We are frequently asked by clients why we have a fuel surcharge. Nobody likes surcharges. Most people feel that you should just charge enough in your price to cover the cost of your operating expenses and provide a final price.
Have you ever looked at your phone bill? It is full of numerous surcharges such as 911, communications for the deaf and other such things. Most people never look at the fine print of the phone bill because the bottom line is, you must pay the total amount or you don’t have phone service. It is not that simple when chartering a livery vehicle.
There are not as many surcharges to review so people tend to read them and question them because they do have the choice of going somewhere else if they feel they are being gouged. I firmly believe that certain things such as airport fees, parking fees at the airport, and taxes assessed on operators should be included when determining your rates. The fees at the airport — whether access fees, usage fees or parking fees — are for the most part predetermined. It is very simple to eliminate silly terms such as “STC” and just charge enough to cover your costs for picking up a client at the airport.

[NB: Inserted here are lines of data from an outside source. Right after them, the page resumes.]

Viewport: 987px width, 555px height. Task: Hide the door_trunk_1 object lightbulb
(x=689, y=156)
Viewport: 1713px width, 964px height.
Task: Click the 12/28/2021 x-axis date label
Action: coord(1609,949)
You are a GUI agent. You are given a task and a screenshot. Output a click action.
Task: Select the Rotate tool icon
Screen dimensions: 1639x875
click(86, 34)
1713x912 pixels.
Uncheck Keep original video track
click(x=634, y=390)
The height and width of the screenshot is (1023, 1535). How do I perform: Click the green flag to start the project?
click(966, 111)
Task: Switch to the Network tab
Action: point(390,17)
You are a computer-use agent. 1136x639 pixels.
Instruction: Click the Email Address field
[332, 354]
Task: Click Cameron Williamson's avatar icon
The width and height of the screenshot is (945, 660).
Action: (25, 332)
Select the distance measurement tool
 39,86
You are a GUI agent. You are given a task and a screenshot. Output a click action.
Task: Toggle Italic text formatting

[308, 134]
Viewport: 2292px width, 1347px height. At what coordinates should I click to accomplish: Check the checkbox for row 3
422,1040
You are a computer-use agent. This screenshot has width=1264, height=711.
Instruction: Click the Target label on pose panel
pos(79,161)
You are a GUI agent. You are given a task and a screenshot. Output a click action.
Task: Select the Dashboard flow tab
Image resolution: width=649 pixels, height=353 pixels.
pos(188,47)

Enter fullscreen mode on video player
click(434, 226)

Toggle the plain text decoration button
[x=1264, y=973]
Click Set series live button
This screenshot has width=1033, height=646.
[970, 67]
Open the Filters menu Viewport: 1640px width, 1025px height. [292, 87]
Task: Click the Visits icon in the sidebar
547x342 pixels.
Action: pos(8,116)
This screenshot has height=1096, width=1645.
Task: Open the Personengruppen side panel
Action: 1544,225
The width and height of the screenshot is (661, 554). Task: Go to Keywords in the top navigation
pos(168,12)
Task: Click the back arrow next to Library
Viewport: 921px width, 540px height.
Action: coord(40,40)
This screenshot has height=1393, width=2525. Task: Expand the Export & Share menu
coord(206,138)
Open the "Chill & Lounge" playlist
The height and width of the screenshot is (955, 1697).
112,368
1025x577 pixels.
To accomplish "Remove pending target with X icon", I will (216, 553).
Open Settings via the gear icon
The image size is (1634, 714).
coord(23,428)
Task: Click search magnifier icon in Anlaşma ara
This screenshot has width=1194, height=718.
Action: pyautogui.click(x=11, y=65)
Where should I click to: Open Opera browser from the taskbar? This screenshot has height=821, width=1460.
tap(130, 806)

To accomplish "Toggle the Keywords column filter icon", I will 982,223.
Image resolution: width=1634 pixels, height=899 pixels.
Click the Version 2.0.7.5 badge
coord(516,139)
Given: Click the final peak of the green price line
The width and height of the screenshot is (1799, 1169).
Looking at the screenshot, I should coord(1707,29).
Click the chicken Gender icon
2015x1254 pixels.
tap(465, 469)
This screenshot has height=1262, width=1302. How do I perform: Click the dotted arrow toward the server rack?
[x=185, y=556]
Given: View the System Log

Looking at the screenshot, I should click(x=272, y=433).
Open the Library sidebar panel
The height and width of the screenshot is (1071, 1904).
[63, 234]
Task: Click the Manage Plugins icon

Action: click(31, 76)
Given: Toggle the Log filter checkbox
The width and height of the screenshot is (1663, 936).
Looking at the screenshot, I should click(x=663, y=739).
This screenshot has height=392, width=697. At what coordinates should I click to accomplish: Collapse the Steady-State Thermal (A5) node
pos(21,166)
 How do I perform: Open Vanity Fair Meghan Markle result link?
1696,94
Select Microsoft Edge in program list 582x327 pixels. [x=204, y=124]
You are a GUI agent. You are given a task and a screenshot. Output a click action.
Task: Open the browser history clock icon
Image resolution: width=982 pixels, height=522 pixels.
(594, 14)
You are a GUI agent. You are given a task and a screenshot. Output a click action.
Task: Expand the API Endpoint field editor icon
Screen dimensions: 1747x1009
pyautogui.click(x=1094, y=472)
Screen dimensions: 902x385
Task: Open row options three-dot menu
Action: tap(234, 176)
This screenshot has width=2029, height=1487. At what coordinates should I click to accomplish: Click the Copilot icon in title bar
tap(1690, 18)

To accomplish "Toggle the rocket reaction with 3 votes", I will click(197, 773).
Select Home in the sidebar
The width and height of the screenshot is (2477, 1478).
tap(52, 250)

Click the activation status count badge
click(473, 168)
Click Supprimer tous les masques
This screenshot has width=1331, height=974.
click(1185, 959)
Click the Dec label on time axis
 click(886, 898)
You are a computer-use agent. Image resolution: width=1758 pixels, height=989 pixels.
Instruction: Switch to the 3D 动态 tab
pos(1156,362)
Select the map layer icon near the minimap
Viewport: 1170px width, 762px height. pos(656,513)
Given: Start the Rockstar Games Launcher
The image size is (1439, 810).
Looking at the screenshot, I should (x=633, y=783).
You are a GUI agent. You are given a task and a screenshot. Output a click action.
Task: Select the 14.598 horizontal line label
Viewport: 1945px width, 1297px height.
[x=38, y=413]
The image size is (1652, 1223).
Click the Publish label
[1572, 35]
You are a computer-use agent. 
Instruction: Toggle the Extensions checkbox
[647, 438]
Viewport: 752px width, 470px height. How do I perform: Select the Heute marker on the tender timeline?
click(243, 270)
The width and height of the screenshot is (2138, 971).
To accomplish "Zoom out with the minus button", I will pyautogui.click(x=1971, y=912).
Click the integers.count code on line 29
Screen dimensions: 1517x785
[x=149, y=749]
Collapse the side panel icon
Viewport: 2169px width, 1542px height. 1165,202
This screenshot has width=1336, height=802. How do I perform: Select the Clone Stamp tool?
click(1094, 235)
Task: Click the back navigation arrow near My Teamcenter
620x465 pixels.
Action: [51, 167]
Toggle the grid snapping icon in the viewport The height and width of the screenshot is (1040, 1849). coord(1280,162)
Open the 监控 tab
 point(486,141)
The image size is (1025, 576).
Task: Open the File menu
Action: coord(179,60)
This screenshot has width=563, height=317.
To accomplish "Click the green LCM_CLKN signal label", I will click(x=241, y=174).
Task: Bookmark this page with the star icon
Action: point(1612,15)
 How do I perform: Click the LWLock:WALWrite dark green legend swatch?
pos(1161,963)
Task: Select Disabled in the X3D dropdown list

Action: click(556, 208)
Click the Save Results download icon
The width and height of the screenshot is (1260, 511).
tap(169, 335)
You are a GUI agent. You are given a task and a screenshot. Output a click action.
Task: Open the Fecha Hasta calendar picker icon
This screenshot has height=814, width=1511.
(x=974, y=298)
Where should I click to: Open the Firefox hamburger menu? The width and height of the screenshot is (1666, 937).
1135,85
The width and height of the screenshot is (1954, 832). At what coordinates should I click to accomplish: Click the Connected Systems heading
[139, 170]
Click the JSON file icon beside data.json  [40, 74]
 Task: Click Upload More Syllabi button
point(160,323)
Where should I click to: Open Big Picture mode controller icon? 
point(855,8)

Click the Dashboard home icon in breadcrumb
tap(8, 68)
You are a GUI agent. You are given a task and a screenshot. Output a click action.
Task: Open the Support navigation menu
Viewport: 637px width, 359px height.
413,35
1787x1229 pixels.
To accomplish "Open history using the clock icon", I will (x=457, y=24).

Fuel charges fluctuate all over the chart. The further a vehicle travels from its base of operation, the more fuel it will use. In this case, a fuel surcharge actually could benefit the client and provide a level of fairness. I usually explain to people that we did not create the concept of a fuel surcharge. Large companies involved in transportation created the concept. This includes familiar companies such as Fed Ex, UPS and trucking companies. It is intended to cause those who consume more fuel to pay for what they consume. It is the same concept UPS uses to send a package. The further your package travels, the more it costs even if the weight of the package remains the same.
Because the price of fuel fluctuates, it allows a mechanism to reduce the cost of service as fuel prices fall and increase the price as the cost of fuel to us rises. This could ultimately save the client money instead of just factoring in a constant estimate of fuel costs into the hourly rate.